Today’s troubling economic times have caused many employers to turn to SUB-Pay plans—very traditional benefit plans that were commonly used among employers with unionized workforces in the 1950s and 1960s to enhance or supplement state unemployment benefits for terminated workers. As employers that continue to use traditional SUB-Pay plans can attest, a well-drafted SUB-Pay plan can be an attractive alternative to most current severance and termination arrangements. Traditional SUB-Pay plans are designed to coordinate with the employees’ state unemployment benefits. If properly designed, the SUB-Pay amounts are not considered wages; therefore, an employee may simultaneously receive both state unemployment benefits and the employer unemployment benefits. Traditional SUB-Pay plans are also used to significantly reduce an employer’s actual out-of-pocket severance costs. As a corollary, SUB-Pay plans can offer significant employer and employee FICA tax savings on the downsizing payments paid from the SUB-Pay plan. Terminated employees can especially use such funds during extended periods of unemployment and economic hardship.

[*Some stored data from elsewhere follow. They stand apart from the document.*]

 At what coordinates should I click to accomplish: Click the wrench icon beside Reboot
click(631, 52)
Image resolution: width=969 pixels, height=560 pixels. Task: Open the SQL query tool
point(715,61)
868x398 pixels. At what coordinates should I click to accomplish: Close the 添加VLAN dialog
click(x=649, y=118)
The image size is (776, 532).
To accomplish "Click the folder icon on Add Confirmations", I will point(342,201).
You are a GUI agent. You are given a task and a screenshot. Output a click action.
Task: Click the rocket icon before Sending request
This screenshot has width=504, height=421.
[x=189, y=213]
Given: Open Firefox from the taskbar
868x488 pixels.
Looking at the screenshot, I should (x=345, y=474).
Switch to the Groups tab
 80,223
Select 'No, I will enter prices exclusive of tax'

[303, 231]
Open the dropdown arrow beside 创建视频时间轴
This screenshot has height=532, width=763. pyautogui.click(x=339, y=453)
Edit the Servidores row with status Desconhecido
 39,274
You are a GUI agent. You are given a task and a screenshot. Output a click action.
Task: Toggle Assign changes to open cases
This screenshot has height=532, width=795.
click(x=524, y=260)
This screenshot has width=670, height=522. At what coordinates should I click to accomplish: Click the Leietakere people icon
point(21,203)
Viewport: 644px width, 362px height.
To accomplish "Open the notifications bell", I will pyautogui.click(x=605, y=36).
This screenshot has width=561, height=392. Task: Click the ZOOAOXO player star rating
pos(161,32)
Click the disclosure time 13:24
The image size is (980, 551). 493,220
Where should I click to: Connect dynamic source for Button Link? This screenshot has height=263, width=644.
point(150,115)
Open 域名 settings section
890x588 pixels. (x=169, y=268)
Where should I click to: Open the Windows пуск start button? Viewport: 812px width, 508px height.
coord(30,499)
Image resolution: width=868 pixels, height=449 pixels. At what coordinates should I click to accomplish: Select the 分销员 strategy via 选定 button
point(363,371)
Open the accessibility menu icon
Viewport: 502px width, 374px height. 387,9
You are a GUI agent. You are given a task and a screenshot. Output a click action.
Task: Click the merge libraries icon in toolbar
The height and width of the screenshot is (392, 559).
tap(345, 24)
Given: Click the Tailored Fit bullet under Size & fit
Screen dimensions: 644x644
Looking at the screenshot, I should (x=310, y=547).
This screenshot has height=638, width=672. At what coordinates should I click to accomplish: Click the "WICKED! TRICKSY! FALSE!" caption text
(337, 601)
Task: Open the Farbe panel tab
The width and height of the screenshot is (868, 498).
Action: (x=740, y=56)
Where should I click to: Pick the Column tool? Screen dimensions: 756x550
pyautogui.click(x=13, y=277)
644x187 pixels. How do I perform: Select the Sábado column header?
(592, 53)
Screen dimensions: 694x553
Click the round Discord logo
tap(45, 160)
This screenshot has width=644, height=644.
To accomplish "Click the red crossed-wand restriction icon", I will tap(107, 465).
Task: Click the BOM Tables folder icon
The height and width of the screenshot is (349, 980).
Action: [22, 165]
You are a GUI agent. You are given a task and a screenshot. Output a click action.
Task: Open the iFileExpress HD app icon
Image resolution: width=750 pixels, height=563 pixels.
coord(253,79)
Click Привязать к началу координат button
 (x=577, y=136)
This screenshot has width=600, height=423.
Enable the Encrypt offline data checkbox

While adoption and implementation of a traditional SUB-Pay plan should be thoroughly vetted with labor and tax counsel due to unique legal issues, a simpler alternative to achieving the tax savings (but not the cost offsets or the coordination with state benefits) may be available for employers that involuntarily terminated employees prior to 2010—filing “protective refund claims” for the FICA taxes paid on SUB-Pay. For the past eight years, such employers have routinely filed these claims (which now collectively total several billion dollars) based on a Court of Federal Claims decision in 2002 that held that severance payments constitute SUB-Pay benefits that are exempt from FICA taxes (and Railroad Retirement Tax Act taxes), provided that three basic statutory requirements of Internal Revenue Code section 3402(o) are met: (i) existence of a plan; (ii) involuntary separation (permanent or temporary); and (iii) there is a reduction in force, plant closing, or other similar condition. See CSX Corporation, Inc. v. United States, 52 Fed. Cl. 208 (Apr. 1, 2002). Despite the Federal Circuit’s reversal of the Claims Court’s favorable decision (CSX Corp. v. United States, 518 F.3d 1328 (Fed. Cir. 2008)), the dispute over the FICA exemption for nontraditional SUB-Pay continues (traditional SUB-Pay payments remain exempt and are not being challenged by the IRS) due to the well-reasoned approach taken by the Claims Court and the Federal Circuit’s self-described struggles with the issue.

The Quality Stores Decision

This week, the Federal District Court further stoked the controversy with its Quality Stores decision, adopting the Court of Federal Claims’ approach and specifically rejecting the Federal Circuit’s analysis. The court held that traditional severance payments that satisfy section 3402(o)’s three aforementioned requirements are exempt from FICA taxes.

What Next?

The Quality Stores decision will likely be appealed to the U.S. Court of Appeals for the Sixth Circuit. In the meantime, we continue to recommend that employers protect their FICA tax refund rights by filing protective refund claims for 2006 (as well as 2007–09) if substantial termination or severance payments were made to involuntarily terminated employees in those years. In that regard, note that additional important arguments exist that were not briefed or argued in either CSX or Quality Stores, but that can significantly enhance the refund claims and increase the likelihood of success. The decision about whether and how to “perfect” those claims (by identifying the actual disputed amount and collecting employee acknowledgements/consents) can be made in the ensuing months, but the deadline for filing 2006 protective refund claims expires on Thursday, April 15, 2010. While the timing is short, such protective refund claims are easy to file (typically taking only one or two hours), even with the recent changes to certain FICA refund tax forms and procedures.

DEADLINE: Employers that paid significant termination benefits to involuntarily terminated employees in 2006 should file “protective” refund claims no later than Thursday, April 15, 2010. These protective refund claims can be easily filed in about an hour to preserve any refund rights an employer may have and to preserve the statute of limitations.